Centotrentamila imprese coinvolte. E centomila addetti a tempo pieno che salgono a 200mila nei fine settimana. Per sfornare circa otto milioni di pizze al giorno, quasi tre miliardi in un anno. Per un fatturato di 15 miliardi. E un movimento economico superiore ai 30. Il business della pizza in Italia è uno dei più attivi fattori di sviluppo economico. Lo rileva una indagine condotta dal Centro studi CNA in collaborazione con CNA Agroalimentare in un campione nazionale di imprese del settore altamente rappresentativo.
Niente crisi, siamo “pizzaiuoli”
Per la pizza non c’è crisi che tenga. La crescita è costante. Tra il 2015 e quest’anno le imprese con attività di pizzeria sono cresciute da 125.300 a 127mila (dati aggiornati al 31 marzo scorso). Disaggregando questo risultato emerge che le attività con somministrazione sono oltre 76mila (di cui quasi 40mila ristoranti/pizzeria e più di 36mila bar/pizzeria), 36mila e passa le attività senza somministrazione (15mila rosticcerie/pizzeria, 14mila pizzerie da asporto e il resto gastronomia/pizzeria), oltre 14mila infine le panetterie che offrono tra i loro prodotti anche la pizza.
A livello regionale, è la Campania a farla da padrona in termini assoluti, con il 16% delle attività. La seguono, nell’ordine, Sicilia (13%), Lazio (12%), Lombardia e Puglia (10%). Limitandosi alle vere e proprie la disaggregazione, a condurre la graduatoria sono Campania e Lombardia (12%), seguite da Lazio e Toscana (9%) e Sicilia (8%).
Una sorpresa arriva dal rapporto pizzerie/abitanti. Stavolta a primeggiare è l’Abruzzo, con un’attività ogni 267 residenti. Precede Sardegna (un’attività ogni 273 abitanti), Calabria (285), Molise (307) e Campania (335).
A tavola da protagonista
Mentre diventava “cibo globale”, la pizza cresceva anche nell’immaginario. Con il tempo si è fatta strada la consapevolezza che dietro la pizza ci siano storia, tradizione, cultura.
E che il suo successo attinga tanto a materie prime di altissima qualità quanto, forse soprattutto, al fattore umano: la capacità artigianale del pizzaiuolo. Un’arte non a caso riconosciuta “patrimonio dell’umanità” dall’Unesco. Una consapevolezza che, prima di diventare comune all’estero, era stata assimilata in Italia. Nel nostro Paese fino a non molti anni fa esisteva una spaccatura: da una parte la ristorazione, dall’altra la pizza.
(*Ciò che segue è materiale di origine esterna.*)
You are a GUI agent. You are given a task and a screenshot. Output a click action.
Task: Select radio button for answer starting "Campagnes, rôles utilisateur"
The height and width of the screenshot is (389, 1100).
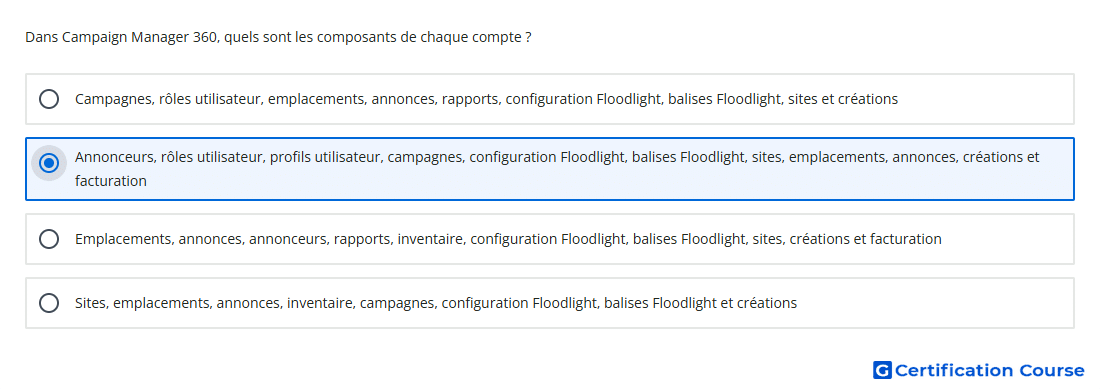(49, 99)
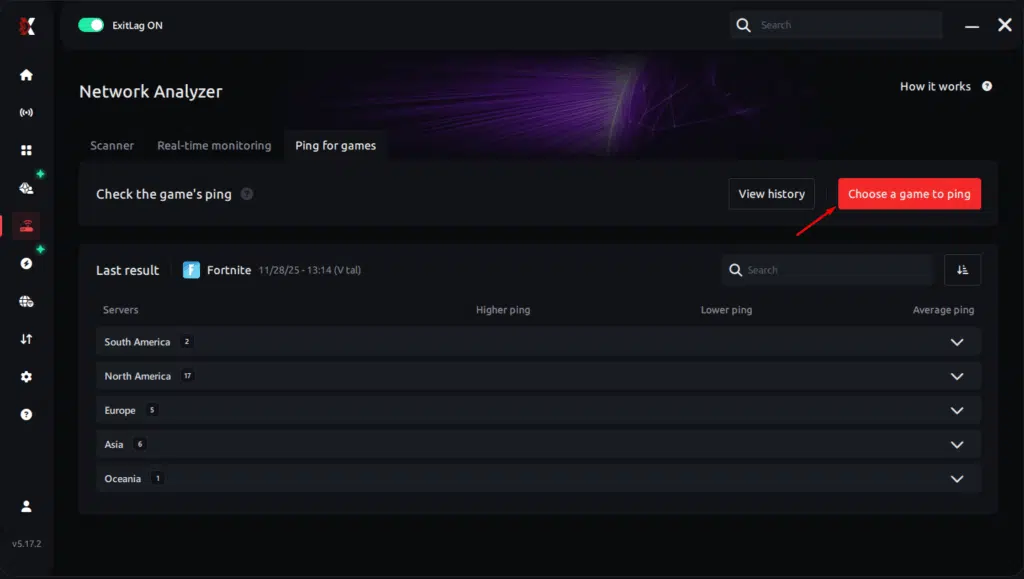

Ora la pizza non è più un piatto da poveri: a tavola si è conquistata un ruolo da protagonista.
A vincere è la tradizione
La quasi totalità delle pizze tonde “da piatto” costa tra cinque e dieci euro.
Per la precisione, il 55% tra cinque e sette euro. E il 37% tra sette e dieci euro. Sotto i cinque euro costa il 4% delle pizze. E lo stesso 4% vale la fetta di mercato delle pizze oltre
i dieci euro. A rimanere la preferita da oltre tre quarti dei consumatori, il 78,8% per essere precisi, è la pizza tradizionale: marinara e margherita, napoletana o capricciosa.
Al secondo posto, ma distanziatissima, è la pizza gourmet (12,1%), quella che fa capolino tra le ricette degli chef più premiati o semplicemente più telegenici, che in pochi anni di vita ha bruciato le tappe. Il 6,2% dei clienti sceglie (o è costretto a scegliere per motivi sanitari) le pizze speciali, perlopiù biologiche o senza glutine. Infine, la pizza con gusti fai-da-te si ferma al 2,9%.
Trionfa la tradizione anche nella tipologia di pizza: la tonda raccoglie il 93,9% delle preferenze, seguita – ma a distanza lunghissima – da pinsa romana (3,1%) e pizza a metro (3%).E chi non si limita alla pizza, quale alimento chiede in aggiunta?
L’abbinata preferita dai “pizzofili” è con i fritti (51,5%), seguiti nell’ordine da antipasti tradizionali (24,2%), dolce/dessert (12,1%), una seconda pizza (6,2%), antipasti di pesce crudo e stuzzichini appaiati in coda con il 3% ciascuno.
Il 78,8% delle pizzerie assicurano il servizio a tavola, il 21,2% la consegna a domicilio.
La famiglia è la tipologia di cliente più assidua delle pizzerie (75,8%), seguita da giovani (12,1%), turisti (7,1%), meeting (2,5%), altre (2,5%).
L’84,8% delle pizzerie adopera il forno a legna, il 9,1% il forno a gas e il 6,1% il forno elettrico.